--- Excerpted text ---

NeurIPS 2020

Consistent feature selection for analytic deep neural networks

Review 1

Summary and Contributions: The paper presents theoretical and empirical results advocating for the adaptive group lasso as a feature selection technique for neural networks.

Strengths: The technique provides a theoretical basis for using the adaptive group lasso to select features in regression environments under moderate assumptions.

Weaknesses: The assumption that the data is positive and completely continuous on it's domain is quite strong, and likely to be broken for most practical datasets. Can the authors comment on the likely behaviour of GL+AGL when this assumption is broken? (Presumably it's broken in Boston Housing, but it's difficult to see any effect given the paucity of results). There is no discussion on the predictive performance of a network trained using this regularisation penalty. The results only show the feature set recovery, but it's conceivable that the net might recover the feature set but predict the output poorly. Without empirical results it's difficult to say. All the neural nets are trained for large numbers of epochs, with no indication on the performance under early stopping, or other techniques to reduce the computational load. Thus it's hard to know if the feature set becomes fixed early in training, or if it's only later in training after the model has fit the training data that the feature set is selected. Without this information (or at least some guidance) it's hard to apply the technique to new problems where it may not be feasible to train for so many epochs. Similarly to the point above, the datasets have at most 50 features. Many real world problems have many more features (especially where feature selection is used), and it's unclear how the technique would scale to those larger problems.

Correctness: I did not verify the proofs in detail. The empirical methodology seems fine, though the experiments have insufficient breadth.

Clarity: Given the technique is gradient based I'd expected some discussion of when features are disabled and if they can be re-enabled (though no gradient would flow to them when they output zero). This can occur in the lasso, and it seems precluded here by the use of SGD.

Relation to Prior Work: Lots of relevant literature is cited, but it's not related in the text to the work at hand, nor is there much discussion of the relationship between this work and other works, beyond the GL+AGL 2020 paper.

Reproducibility: Yes

Additional Feedback: The author response was limited to 1 page, while a 5 page response was submitted, and so to be fair to other submissions we've decided to ignore the response when considering the decision.

Review 2

Summary and Contributions: The paper aims to establish variable selection consistency when an analytic deep neural network model is imposed. In particular, the authors focus on the case when the dimension p is fixed and sample size n goes to infinity. An important assumption made in the paper is the strict positivity of the density over the domain. The authors show that the Adaptive Group Lasso selection procedure is selection-consistent. The general framework of the proof follows that for the analysis of high-dimensional linear models. But the authors also introduce several new technical elements.

---

Please write out the passage from the paper reviews above, starting with "Clarity: Given the" and going on through "use of SGD.".

--- Dataset extract ---

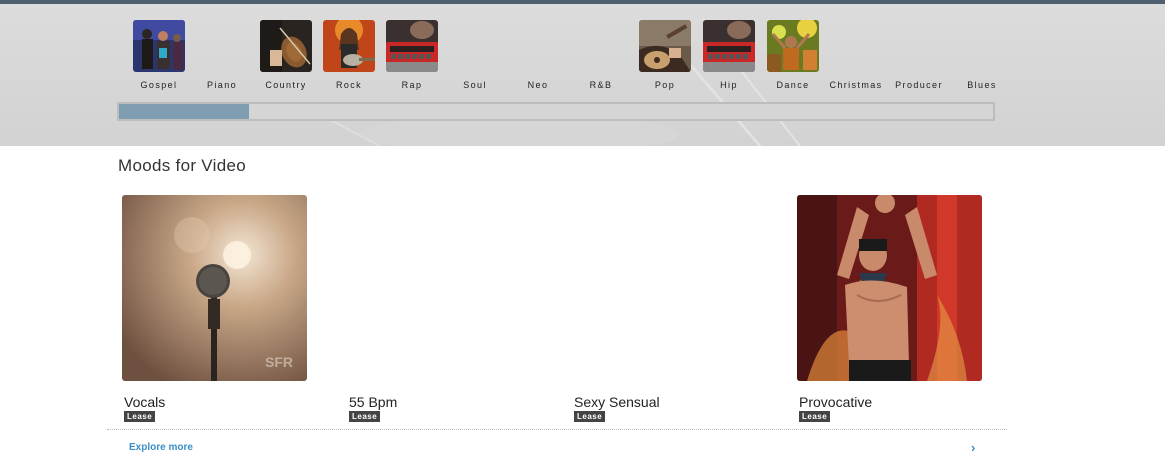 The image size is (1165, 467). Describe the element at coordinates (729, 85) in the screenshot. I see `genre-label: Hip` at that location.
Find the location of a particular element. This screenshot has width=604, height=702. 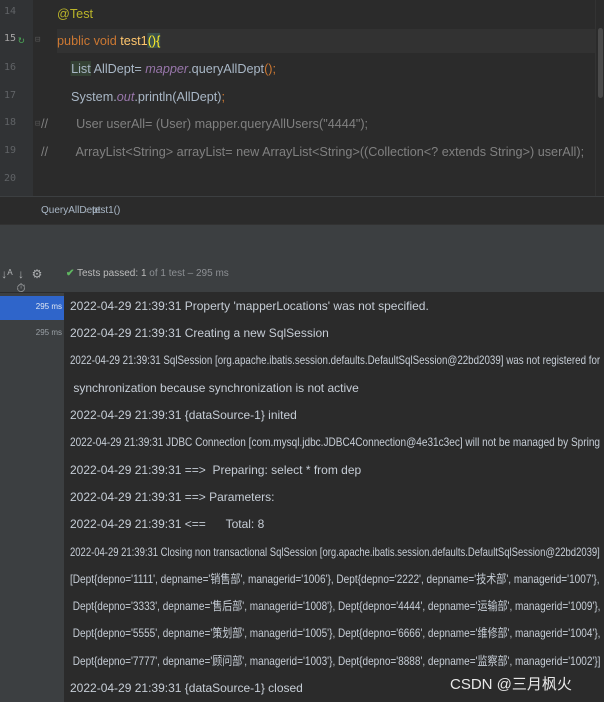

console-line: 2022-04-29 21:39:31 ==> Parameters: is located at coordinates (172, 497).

---
--- Dataset extract ---

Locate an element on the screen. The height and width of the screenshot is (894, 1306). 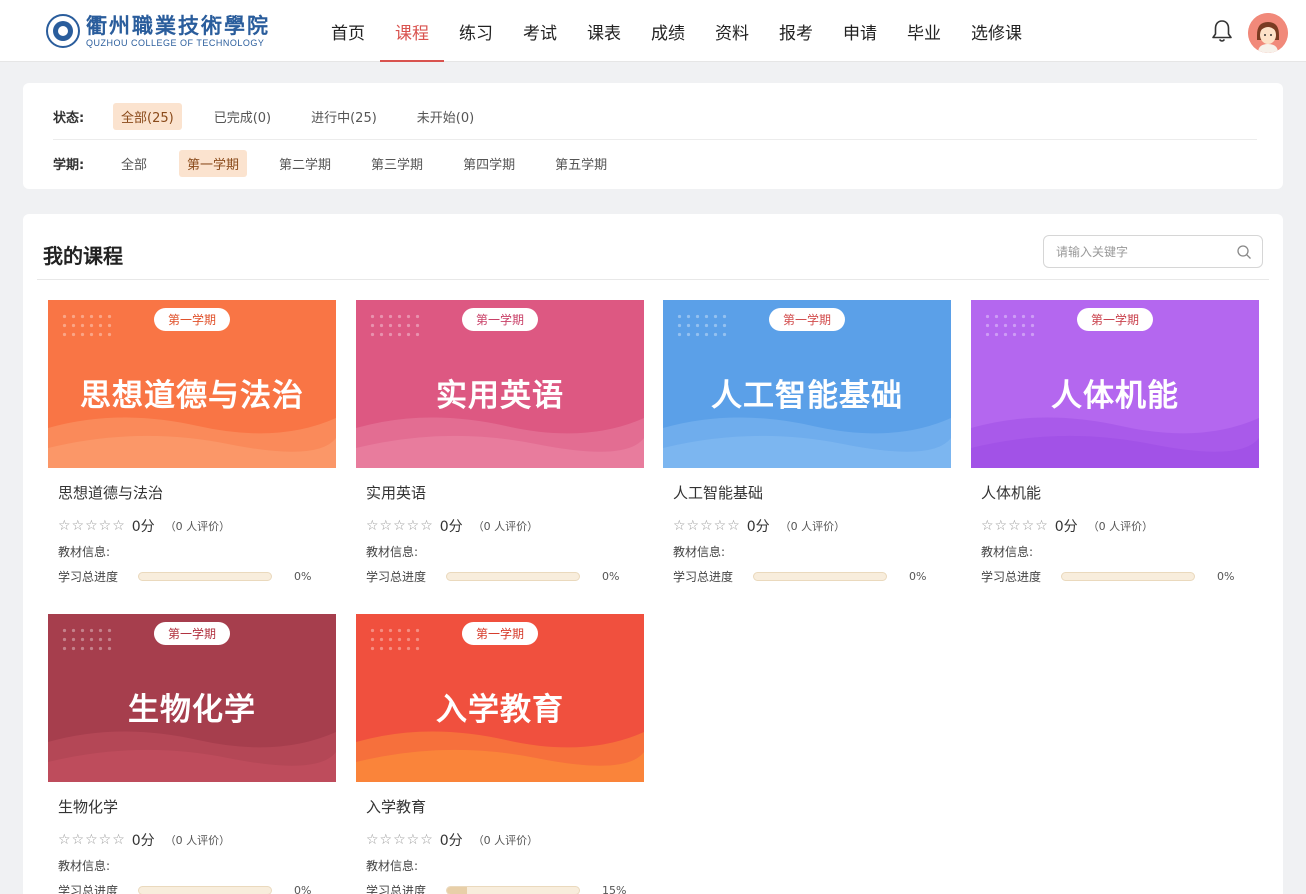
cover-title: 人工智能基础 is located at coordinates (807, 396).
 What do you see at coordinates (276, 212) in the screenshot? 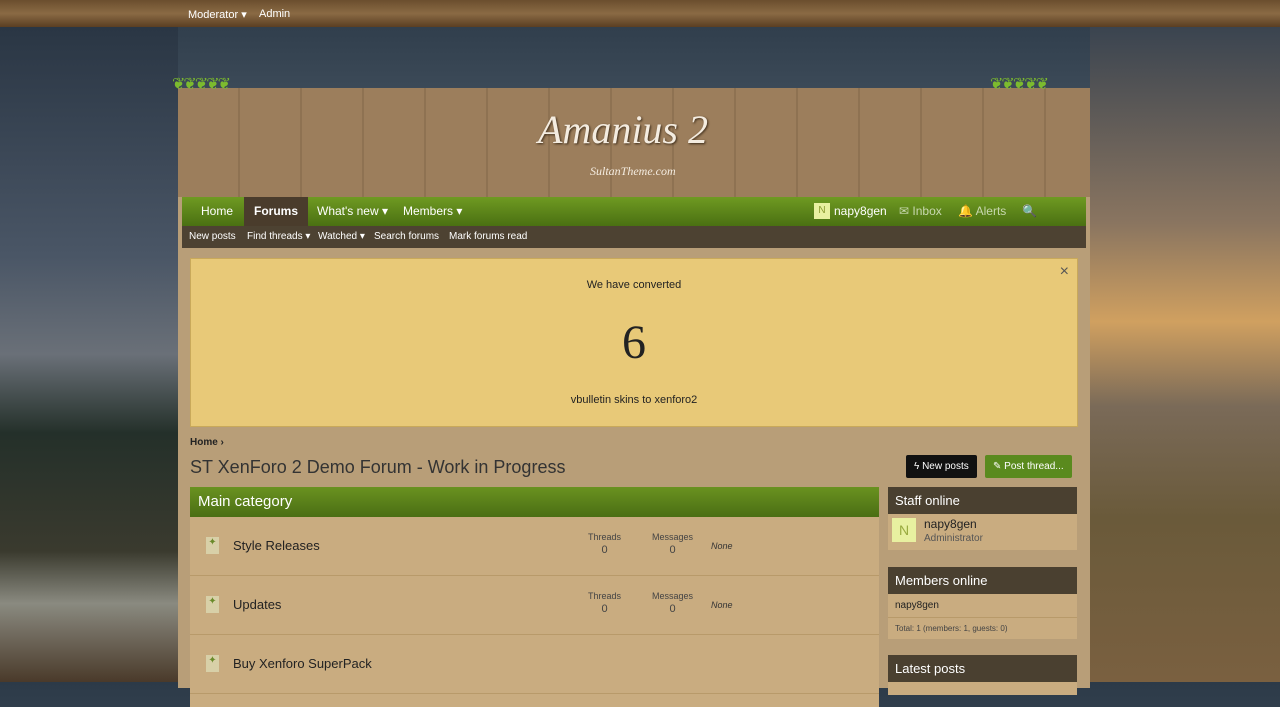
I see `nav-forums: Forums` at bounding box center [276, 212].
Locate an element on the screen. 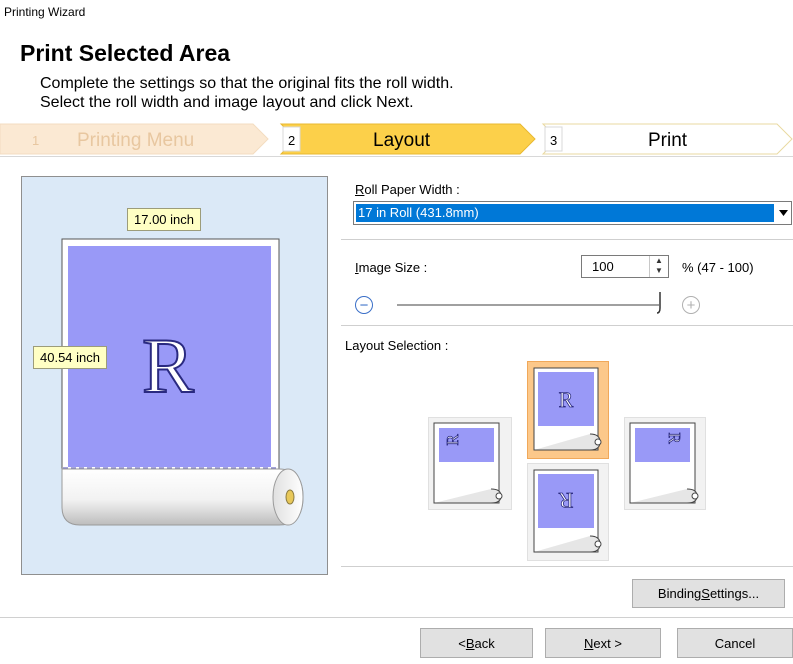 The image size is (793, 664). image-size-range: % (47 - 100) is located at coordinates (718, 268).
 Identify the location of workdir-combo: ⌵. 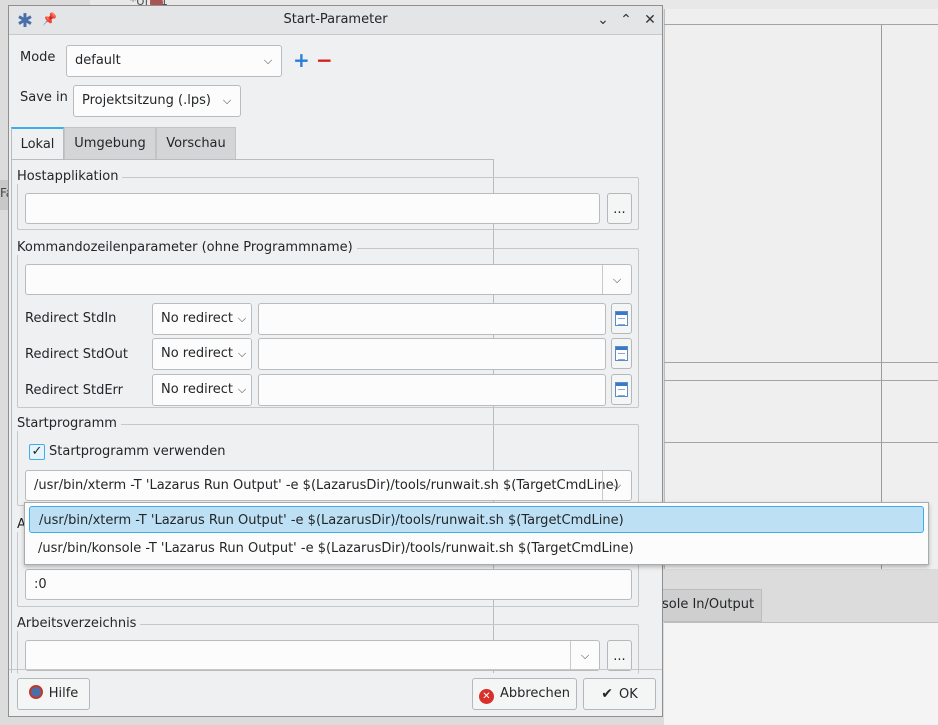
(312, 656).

---

| Exercise solution |
Clarity: Given the technique is gradient based I'd expected some discussion of when features are disabled and if they can be re-enabled (though no gradient would flow to them when they output zero). This can occur in the lasso, and it seems precluded here by the use of SGD.